Sound Policy Measures will Rebuild Confidence, Guide Economies Through Challenging Times, says Governor Carney
Although the global and Canadian economies are in recessions triggered by the most severe financial meltdown since the 1930s, Canadians can have confidence that unprecedented policy measures will restore growth, Bank of Canada Governor Mark Carney said today.
"There is a plan to restore confidence and growth, we are implementing it, and it will work," Governor Carney said in a speech to a joint meeting of the Northwest Territories and Yellowknife Chambers of Commerce.
Since the necessary triggers for recovery must occur beyond our borders, Canadian authorities are working intensively with international colleagues to re-establish trust in the global financial system. The domestic priority is to cushion the effects of the global recession. "Canadians can have confidence that the right policies are being put in place," Governor Carney said. "They can manage their affairs in expectation – rather than hope – of a recovery."
The Governor remarked that the current crisis is more challenging than previous downturns because it represents more than a cyclical shock. It also marks the advent of three major secular shifts: the correction of large current account imbalances in several major economies; significant adjustments in the design and use of financial services; and the beginning of a period of lower global potential growth.
These shifts, coupled with a global downturn and declining demand for Canada’s exports, make this a very difficult year for the domestic economy, said Governor Carney. The Bank will publish its updated economic projection in its Monetary Policy Report on 23 April.
Stabilization of the global financial system remains a precondition for economic recovery, Governor Carney said.
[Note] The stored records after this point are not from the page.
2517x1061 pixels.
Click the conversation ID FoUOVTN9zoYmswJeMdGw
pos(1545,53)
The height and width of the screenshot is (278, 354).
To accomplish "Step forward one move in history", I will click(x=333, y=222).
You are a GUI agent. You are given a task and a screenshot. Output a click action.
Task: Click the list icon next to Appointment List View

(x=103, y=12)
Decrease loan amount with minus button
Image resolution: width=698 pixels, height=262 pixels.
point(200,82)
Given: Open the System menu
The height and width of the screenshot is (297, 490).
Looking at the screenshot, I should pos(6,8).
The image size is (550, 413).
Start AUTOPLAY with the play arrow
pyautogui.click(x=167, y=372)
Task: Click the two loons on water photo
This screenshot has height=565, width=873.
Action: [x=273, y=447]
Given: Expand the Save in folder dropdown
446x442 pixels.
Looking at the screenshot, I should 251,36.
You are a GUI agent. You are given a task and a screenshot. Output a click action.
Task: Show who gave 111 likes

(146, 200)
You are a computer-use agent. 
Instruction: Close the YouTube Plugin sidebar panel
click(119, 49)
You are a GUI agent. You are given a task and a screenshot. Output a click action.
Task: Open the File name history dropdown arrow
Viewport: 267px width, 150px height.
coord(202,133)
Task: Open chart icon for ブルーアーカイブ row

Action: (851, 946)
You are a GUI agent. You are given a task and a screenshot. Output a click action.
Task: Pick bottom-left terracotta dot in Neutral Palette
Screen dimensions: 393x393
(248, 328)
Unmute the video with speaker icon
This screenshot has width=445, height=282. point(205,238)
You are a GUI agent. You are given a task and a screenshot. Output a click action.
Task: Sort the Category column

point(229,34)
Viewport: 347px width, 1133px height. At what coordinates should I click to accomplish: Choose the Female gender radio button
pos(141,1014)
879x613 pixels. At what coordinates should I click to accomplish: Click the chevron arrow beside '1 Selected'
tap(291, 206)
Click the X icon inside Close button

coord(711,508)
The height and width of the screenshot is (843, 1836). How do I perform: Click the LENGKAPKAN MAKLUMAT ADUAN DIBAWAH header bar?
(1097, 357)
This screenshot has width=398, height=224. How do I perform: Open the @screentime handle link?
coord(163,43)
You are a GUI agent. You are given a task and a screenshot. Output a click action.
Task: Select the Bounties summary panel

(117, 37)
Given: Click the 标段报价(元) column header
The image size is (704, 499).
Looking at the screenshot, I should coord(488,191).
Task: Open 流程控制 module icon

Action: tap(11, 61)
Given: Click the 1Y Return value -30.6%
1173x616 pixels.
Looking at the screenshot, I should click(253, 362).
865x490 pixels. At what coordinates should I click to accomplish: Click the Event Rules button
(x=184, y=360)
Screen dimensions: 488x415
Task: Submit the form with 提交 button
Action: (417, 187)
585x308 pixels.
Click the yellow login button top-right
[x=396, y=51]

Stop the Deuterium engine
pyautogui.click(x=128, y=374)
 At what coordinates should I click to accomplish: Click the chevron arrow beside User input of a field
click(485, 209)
In this regard, implementation of recently announced plans to address toxic assets in banking systems outside Canada will be critical.
In the meantime, the freefall in domestic demand and an atmosphere of exceptional uncertainty has created an intense need for massive, credible policy action. "This need is being met – there has been an unprecedented monetary and fiscal response," the Governor concluded. "The effects of these policies will build over time and will be felt with full force next year."